## DATA FOR THIS EXERCISE
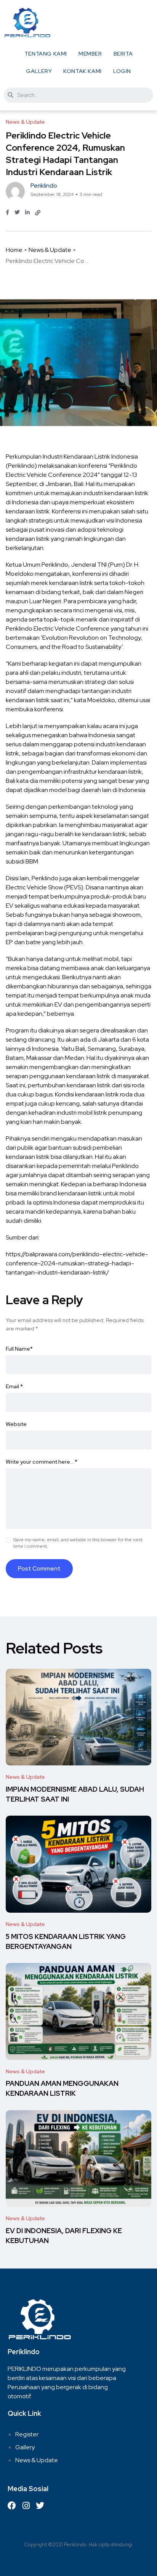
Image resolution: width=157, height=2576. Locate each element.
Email (14, 1386)
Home (14, 250)
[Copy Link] (37, 213)
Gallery (39, 71)
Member (90, 53)
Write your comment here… (41, 1461)
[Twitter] (40, 2505)
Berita (123, 53)
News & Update (50, 250)
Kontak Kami (82, 71)
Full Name (19, 1348)
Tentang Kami (45, 53)
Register (26, 2434)
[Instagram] (26, 2505)
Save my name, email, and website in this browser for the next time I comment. (78, 1543)
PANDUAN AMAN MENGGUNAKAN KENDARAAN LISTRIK (62, 2088)
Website (16, 1424)
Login (122, 71)
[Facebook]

## WHAT NEEDS TO BE DONE
Return exactly what appears in the records from the line with "Write your comment here… (41, 1461)" through the final line, and nothing else.

## TASK ANSWER
Write your comment here… (41, 1461)
[Twitter] (40, 2505)
Berita (123, 53)
News & Update (50, 250)
Kontak Kami (82, 71)
Full Name (19, 1348)
Tentang Kami (45, 53)
Register (26, 2434)
[Instagram] (26, 2505)
Save my name, email, and website in this browser for the next time I comment. (78, 1543)
PANDUAN AMAN MENGGUNAKAN KENDARAAN LISTRIK (62, 2088)
Website (16, 1424)
Login (122, 71)
[Facebook]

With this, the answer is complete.